= Foothill Conservancy =

Nonprofit organization based in California, United States

On July 21, 2000, Foothill Conservancy, a nonprofit organization based in Amador County, California, was among the parties signing the historic settlement agreement with PG&E that formed the basis for a new 30-year operating license for the Mokelumne River Project. Every nonfederal hydroelectric project in the country operates under license from the Federal Energy Regulatory Commission (FERC). As a project's license expires, the licensee begins a relicensing process that generally leads to a new license with updated terms. The new license lasts 30 to 50 years.

The relicensing of PG&E's Mokelumne River Project (Project 137), which began in 1972, was the longest such process in FERC history. Meanwhile, PG&E had been running its project, which stretches from Blue Lakes west to Electra Powerhouse, on annual licenses with few requirements for protecting the health of the river or providing river recreation.

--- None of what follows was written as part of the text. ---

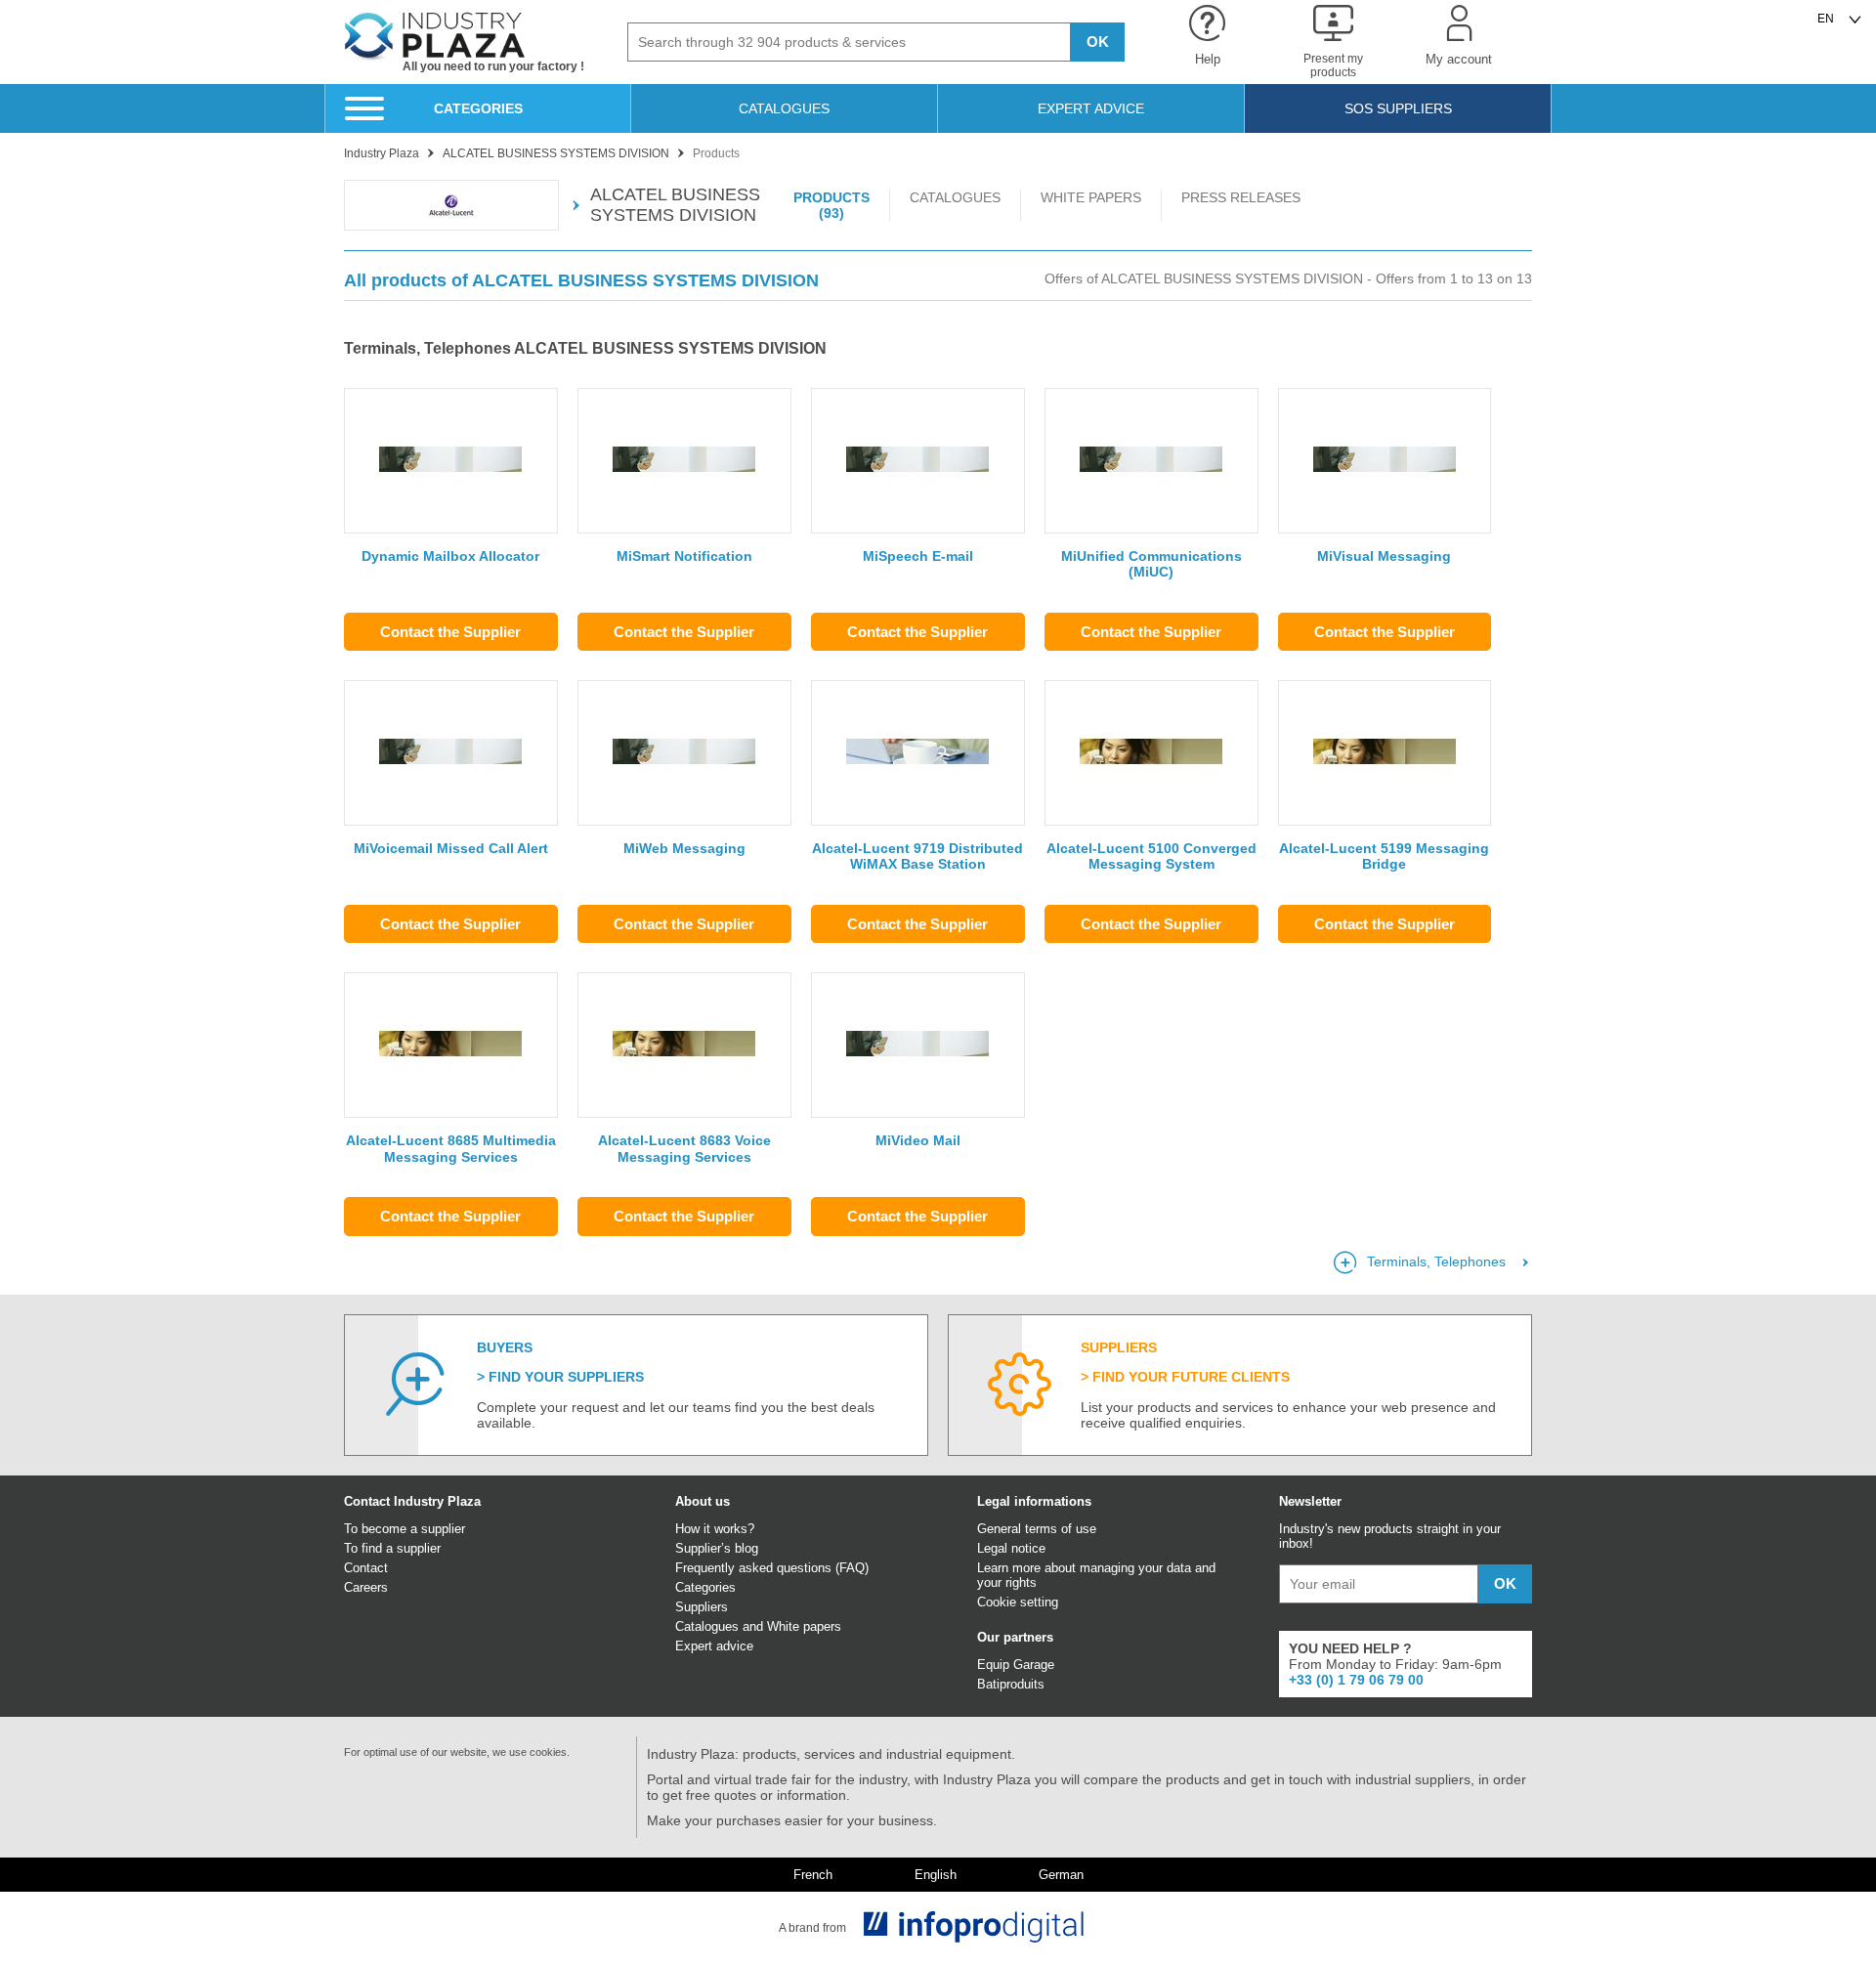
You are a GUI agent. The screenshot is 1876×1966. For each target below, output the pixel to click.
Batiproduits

The 101-page settlement addresses the ecological and recreation effects of stream flows in all of the river reaches and creeks affected by the project. It balances the needs of the environment, recreation, and power generation. Other parties to the settlement are the California Department of Fish and Game, California Department of Boating and Waterways, US Fish and Wildlife Service, US Forest Service, Friends of the River, Bureau of Land Management, Natural Heritage Institute, and American Whitewater.

The settlement led to the first removal of a PG&E dam in the Sierra Nevada (U.S.) in modern history.

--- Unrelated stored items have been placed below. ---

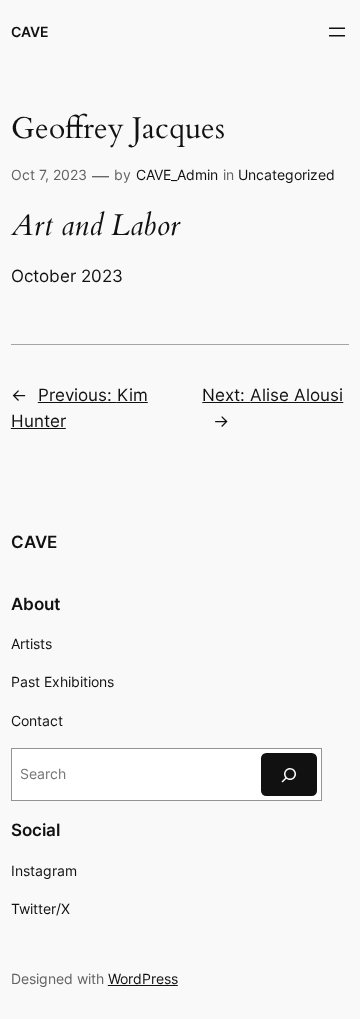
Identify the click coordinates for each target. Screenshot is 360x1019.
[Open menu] (337, 32)
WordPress (143, 978)
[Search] (289, 774)
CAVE (30, 31)
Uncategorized (286, 174)
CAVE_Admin (177, 174)
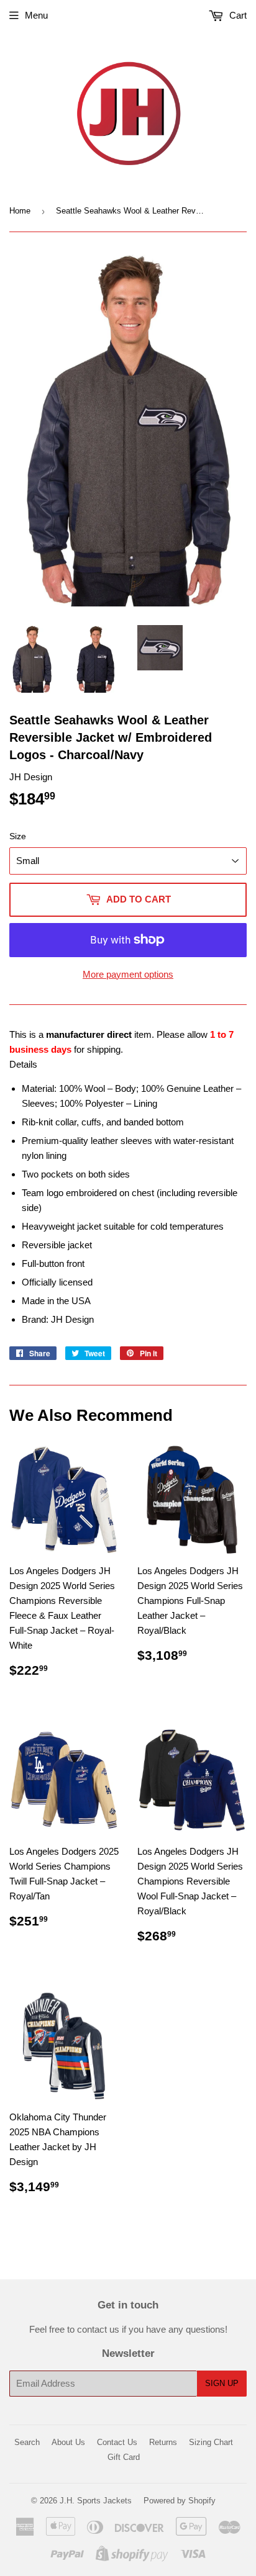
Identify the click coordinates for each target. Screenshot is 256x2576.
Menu (36, 15)
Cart (237, 15)
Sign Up (222, 2383)
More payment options (128, 974)
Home (19, 210)
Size (17, 836)
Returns (163, 2442)
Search (27, 2442)
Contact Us (117, 2442)
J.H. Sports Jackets (96, 2500)
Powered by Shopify (180, 2500)
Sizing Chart (211, 2442)
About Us (68, 2442)
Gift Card (123, 2457)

The Foothill Conservancy successfully secured California Wild and Scenic River designation for 37 miles of the North Fork and main Mokelumne River with the passage of Senate Bill 854 in 2018. The designation bars new dams and major diversions on the river from just below Salt Springs Reservoir to just upstream of Pardee Reservoir. Earlier, the Conservancy laid the groundwork for that designation by working for the passage of Assembly Bill 142 in 2015. That legislation mandated a state wild and scenic river study of the Mokelumne River and provided interim protections from new dams and diversions.